WORK INSTRUCTION: For the material that follows, list every line containing the word "computer".

EXERCISE INPUTS:

=======

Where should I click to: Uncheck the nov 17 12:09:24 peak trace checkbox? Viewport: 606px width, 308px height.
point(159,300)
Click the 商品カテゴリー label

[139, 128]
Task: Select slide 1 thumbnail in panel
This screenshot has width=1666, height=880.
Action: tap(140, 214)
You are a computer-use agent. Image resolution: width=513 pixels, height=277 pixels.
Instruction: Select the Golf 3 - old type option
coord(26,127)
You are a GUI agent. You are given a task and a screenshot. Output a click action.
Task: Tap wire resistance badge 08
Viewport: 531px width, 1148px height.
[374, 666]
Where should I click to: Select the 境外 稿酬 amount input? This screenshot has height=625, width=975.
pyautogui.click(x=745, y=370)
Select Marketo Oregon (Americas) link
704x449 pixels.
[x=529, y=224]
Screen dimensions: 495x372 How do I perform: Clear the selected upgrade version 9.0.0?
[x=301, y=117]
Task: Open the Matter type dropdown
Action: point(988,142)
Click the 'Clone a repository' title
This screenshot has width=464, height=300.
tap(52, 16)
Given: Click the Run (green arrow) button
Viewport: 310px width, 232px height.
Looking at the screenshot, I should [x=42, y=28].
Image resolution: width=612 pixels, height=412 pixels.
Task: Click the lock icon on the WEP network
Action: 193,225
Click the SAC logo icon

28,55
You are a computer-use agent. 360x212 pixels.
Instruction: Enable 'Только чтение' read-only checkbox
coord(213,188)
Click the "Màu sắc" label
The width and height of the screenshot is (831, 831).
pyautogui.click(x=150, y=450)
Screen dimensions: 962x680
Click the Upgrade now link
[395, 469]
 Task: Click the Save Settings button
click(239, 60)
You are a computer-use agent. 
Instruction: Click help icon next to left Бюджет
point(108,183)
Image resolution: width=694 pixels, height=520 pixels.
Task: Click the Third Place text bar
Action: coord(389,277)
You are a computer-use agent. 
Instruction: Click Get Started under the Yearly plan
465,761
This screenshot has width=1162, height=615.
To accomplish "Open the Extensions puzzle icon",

=======

PROBLEM SOLUTION:
You are a computer-use agent. Image resolution: width=513 pixels, height=277 pixels.
You are a computer-use agent. 360x212 pixels.
You are a computer-use agent. 
You are a computer-use agent. 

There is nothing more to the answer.